Aim
Can you repeat the entries from the line with "ovdje (485, 1294)" through the last entry, swapping "novom tabu" for "novom prozoru" and leaving all else unchanged?

Materials provided
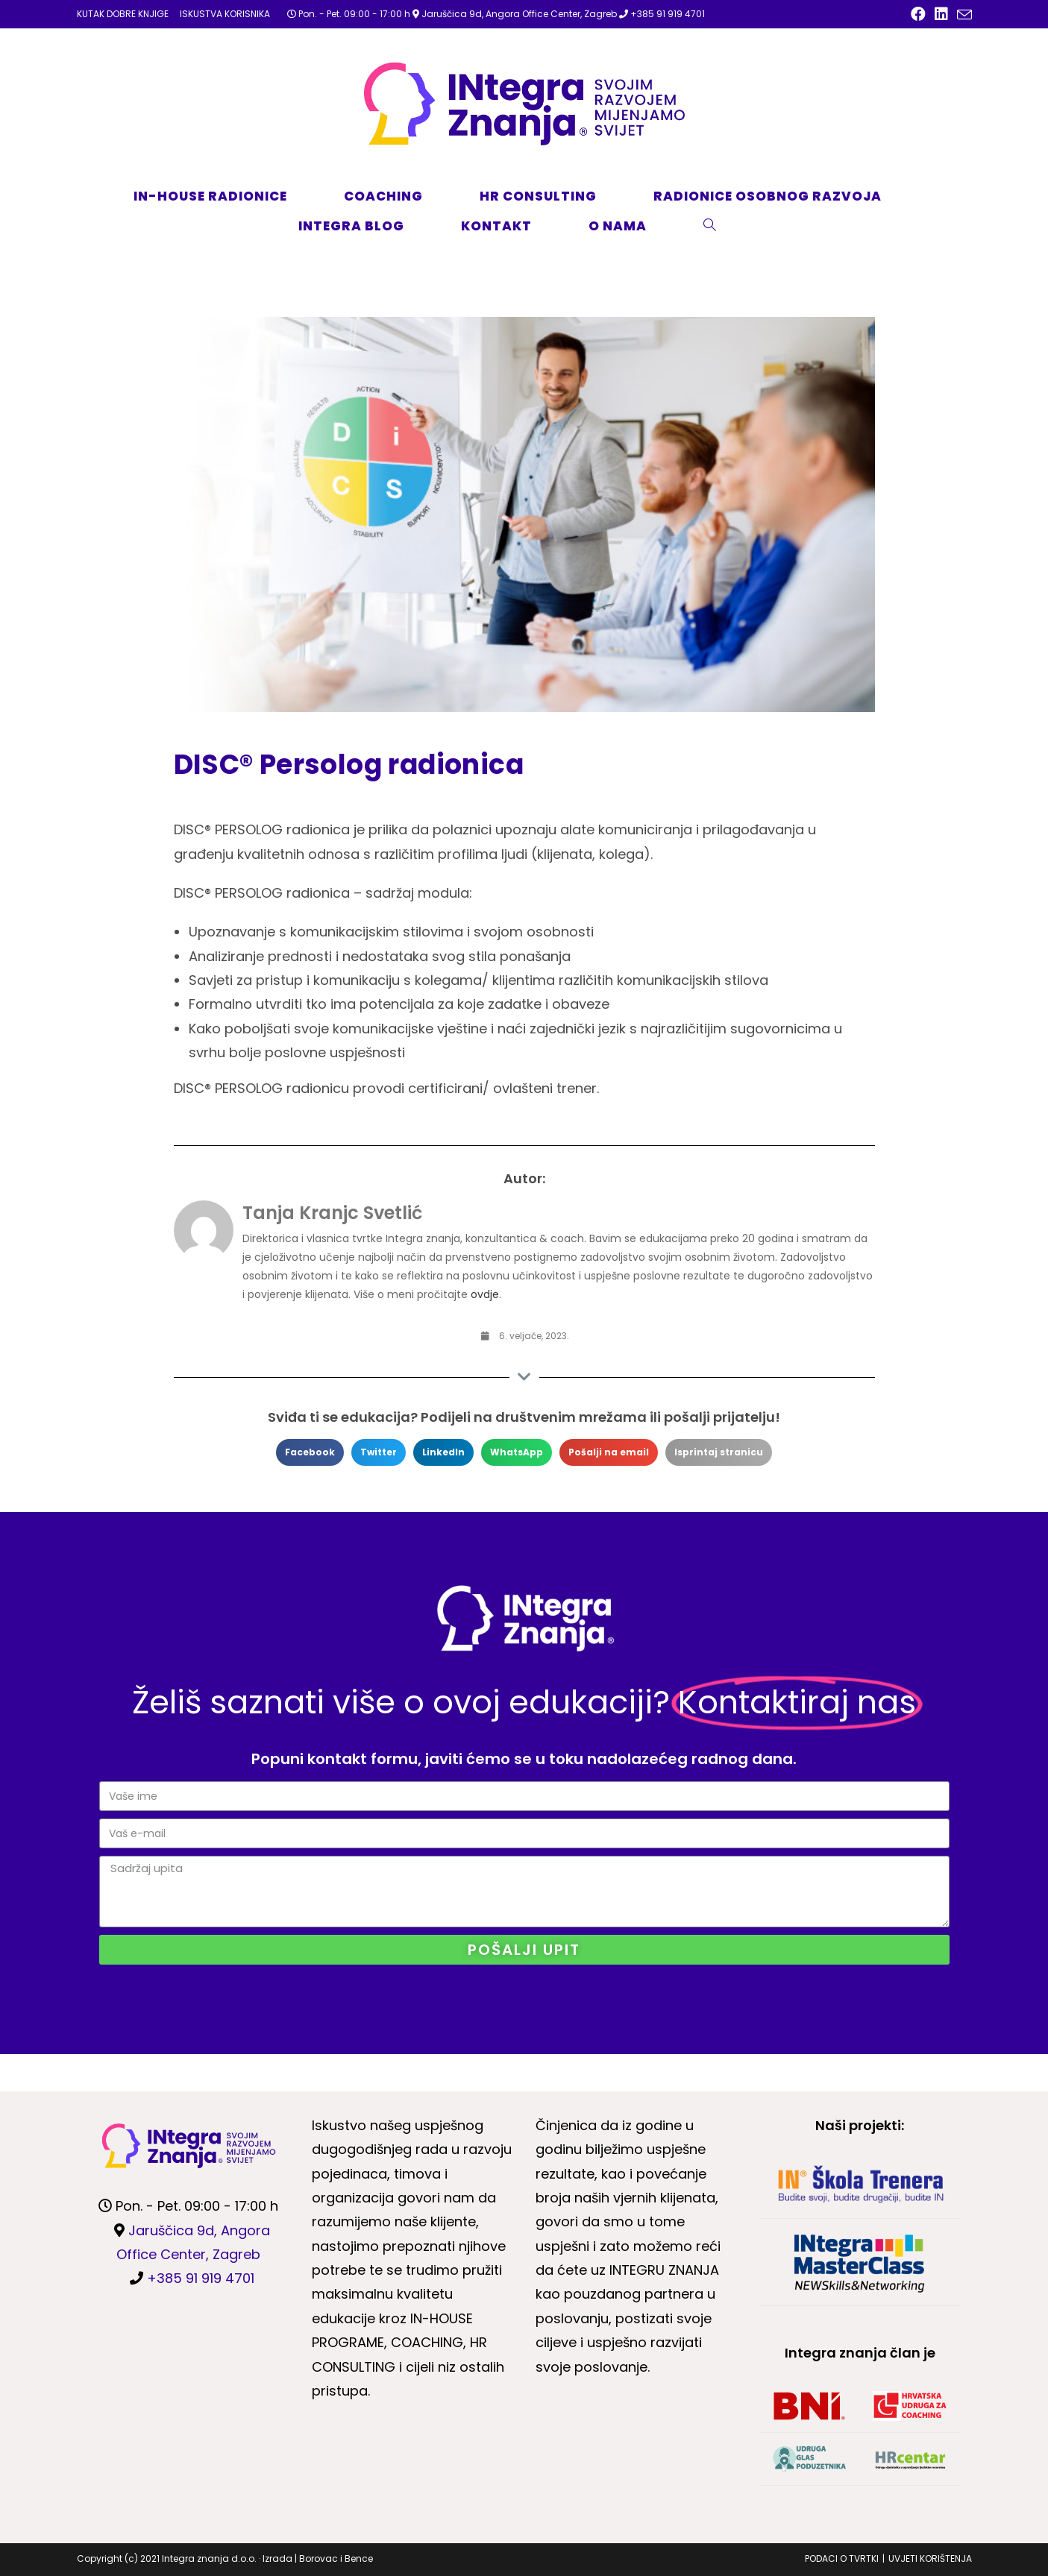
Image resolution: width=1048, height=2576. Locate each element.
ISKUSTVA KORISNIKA (225, 13)
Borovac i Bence (336, 2558)
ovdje (485, 1294)
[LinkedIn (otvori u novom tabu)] (941, 14)
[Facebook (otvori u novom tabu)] (918, 14)
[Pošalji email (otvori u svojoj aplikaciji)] (962, 15)
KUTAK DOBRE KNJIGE (123, 13)
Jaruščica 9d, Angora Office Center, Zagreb (519, 13)
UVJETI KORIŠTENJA (930, 2558)
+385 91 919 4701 (667, 13)
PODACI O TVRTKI (842, 2558)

Output of the exercise
ovdje (485, 1294)
[LinkedIn (otvori u novom prozoru)] (941, 14)
[Facebook (otvori u novom prozoru)] (918, 14)
[Pošalji email (otvori u svojoj aplikaciji)] (962, 15)
KUTAK DOBRE KNJIGE (123, 13)
Jaruščica 9d, Angora Office Center, Zagreb (519, 13)
UVJETI KORIŠTENJA (930, 2558)
+385 91 919 4701 (667, 13)
PODACI O TVRTKI (842, 2558)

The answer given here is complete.